▸ Exercise aim
Reproduce every item below word for word, keeping each line as it stands.

▸ Data in this exercise
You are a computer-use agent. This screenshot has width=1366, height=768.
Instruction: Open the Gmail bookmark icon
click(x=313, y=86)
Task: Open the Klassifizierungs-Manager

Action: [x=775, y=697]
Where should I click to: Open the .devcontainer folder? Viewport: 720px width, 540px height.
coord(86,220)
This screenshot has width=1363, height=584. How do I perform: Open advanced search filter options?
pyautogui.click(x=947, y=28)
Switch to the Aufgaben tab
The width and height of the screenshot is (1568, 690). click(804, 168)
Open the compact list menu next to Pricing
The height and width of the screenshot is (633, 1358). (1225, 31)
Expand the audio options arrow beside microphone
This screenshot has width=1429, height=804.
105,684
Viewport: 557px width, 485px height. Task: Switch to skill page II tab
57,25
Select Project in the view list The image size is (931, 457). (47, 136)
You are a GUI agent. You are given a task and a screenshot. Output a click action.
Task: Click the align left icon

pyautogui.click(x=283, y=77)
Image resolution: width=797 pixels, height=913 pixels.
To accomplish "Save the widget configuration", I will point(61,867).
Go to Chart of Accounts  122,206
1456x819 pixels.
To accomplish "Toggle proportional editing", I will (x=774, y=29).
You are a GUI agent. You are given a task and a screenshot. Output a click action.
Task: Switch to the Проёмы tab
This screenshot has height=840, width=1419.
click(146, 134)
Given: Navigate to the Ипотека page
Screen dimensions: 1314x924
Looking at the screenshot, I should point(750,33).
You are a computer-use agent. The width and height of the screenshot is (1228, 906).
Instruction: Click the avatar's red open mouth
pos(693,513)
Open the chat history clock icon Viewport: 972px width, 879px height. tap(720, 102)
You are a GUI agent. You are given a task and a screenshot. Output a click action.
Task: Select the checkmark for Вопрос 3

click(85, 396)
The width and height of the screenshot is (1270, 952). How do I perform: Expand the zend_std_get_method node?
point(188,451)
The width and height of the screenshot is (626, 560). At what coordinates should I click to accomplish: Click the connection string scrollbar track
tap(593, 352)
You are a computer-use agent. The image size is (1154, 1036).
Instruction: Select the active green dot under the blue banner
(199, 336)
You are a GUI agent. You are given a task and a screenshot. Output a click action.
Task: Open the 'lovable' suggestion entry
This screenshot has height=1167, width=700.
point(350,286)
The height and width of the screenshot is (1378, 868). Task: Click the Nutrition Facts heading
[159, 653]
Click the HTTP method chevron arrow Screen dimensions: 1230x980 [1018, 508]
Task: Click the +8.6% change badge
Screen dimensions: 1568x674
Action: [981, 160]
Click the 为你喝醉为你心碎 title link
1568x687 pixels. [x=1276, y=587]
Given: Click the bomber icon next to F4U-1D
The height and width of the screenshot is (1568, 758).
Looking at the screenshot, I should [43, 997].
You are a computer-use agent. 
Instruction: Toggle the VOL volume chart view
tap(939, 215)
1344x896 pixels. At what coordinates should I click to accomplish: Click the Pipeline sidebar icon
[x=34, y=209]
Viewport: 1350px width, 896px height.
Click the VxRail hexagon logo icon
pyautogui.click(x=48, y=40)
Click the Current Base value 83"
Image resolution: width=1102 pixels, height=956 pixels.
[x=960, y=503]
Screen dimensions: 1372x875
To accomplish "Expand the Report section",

▸ Solution for this problem
You are a computer-use agent. This screenshot has width=1366, height=768.
Instruction: Open the Gmail bookmark icon
click(x=313, y=86)
Task: Open the Klassifizierungs-Manager

Action: [x=775, y=697]
Where should I click to: Open the .devcontainer folder? Viewport: 720px width, 540px height.
coord(86,220)
This screenshot has width=1363, height=584. How do I perform: Open advanced search filter options?
pyautogui.click(x=947, y=28)
Switch to the Aufgaben tab
The width and height of the screenshot is (1568, 690). click(804, 168)
Open the compact list menu next to Pricing
The height and width of the screenshot is (633, 1358). (1225, 31)
Expand the audio options arrow beside microphone
This screenshot has width=1429, height=804.
105,684
Viewport: 557px width, 485px height. Task: Switch to skill page II tab
57,25
Select Project in the view list The image size is (931, 457). (47, 136)
You are a GUI agent. You are given a task and a screenshot. Output a click action.
Task: Click the align left icon

pyautogui.click(x=283, y=77)
Image resolution: width=797 pixels, height=913 pixels.
To accomplish "Save the widget configuration", I will point(61,867).
Go to Chart of Accounts  122,206
1456x819 pixels.
To accomplish "Toggle proportional editing", I will (x=774, y=29).
You are a GUI agent. You are given a task and a screenshot. Output a click action.
Task: Switch to the Проёмы tab
This screenshot has height=840, width=1419.
click(146, 134)
Given: Navigate to the Ипотека page
Screen dimensions: 1314x924
Looking at the screenshot, I should point(750,33).
You are a computer-use agent. The width and height of the screenshot is (1228, 906).
Instruction: Click the avatar's red open mouth
pos(693,513)
Open the chat history clock icon Viewport: 972px width, 879px height. tap(720, 102)
You are a GUI agent. You are given a task and a screenshot. Output a click action.
Task: Select the checkmark for Вопрос 3

click(85, 396)
The width and height of the screenshot is (1270, 952). How do I perform: Expand the zend_std_get_method node?
point(188,451)
The width and height of the screenshot is (626, 560). At what coordinates should I click to accomplish: Click the connection string scrollbar track
tap(593, 352)
You are a computer-use agent. The image size is (1154, 1036).
Instruction: Select the active green dot under the blue banner
(199, 336)
You are a GUI agent. You are given a task and a screenshot. Output a click action.
Task: Open the 'lovable' suggestion entry
This screenshot has height=1167, width=700.
point(350,286)
The height and width of the screenshot is (1378, 868). Task: Click the Nutrition Facts heading
[159, 653]
Click the HTTP method chevron arrow Screen dimensions: 1230x980 [1018, 508]
Task: Click the +8.6% change badge
Screen dimensions: 1568x674
Action: [981, 160]
Click the 为你喝醉为你心碎 title link
1568x687 pixels. [x=1276, y=587]
Given: Click the bomber icon next to F4U-1D
The height and width of the screenshot is (1568, 758).
Looking at the screenshot, I should [43, 997].
You are a computer-use agent. 
Instruction: Toggle the VOL volume chart view
tap(939, 215)
1344x896 pixels. At what coordinates should I click to accomplish: Click the Pipeline sidebar icon
[x=34, y=209]
Viewport: 1350px width, 896px height.
Click the VxRail hexagon logo icon
pyautogui.click(x=48, y=40)
Click the Current Base value 83"
Image resolution: width=1102 pixels, height=956 pixels.
[x=960, y=503]
Screen dimensions: 1372x875
To accomplish "Expand the Report section",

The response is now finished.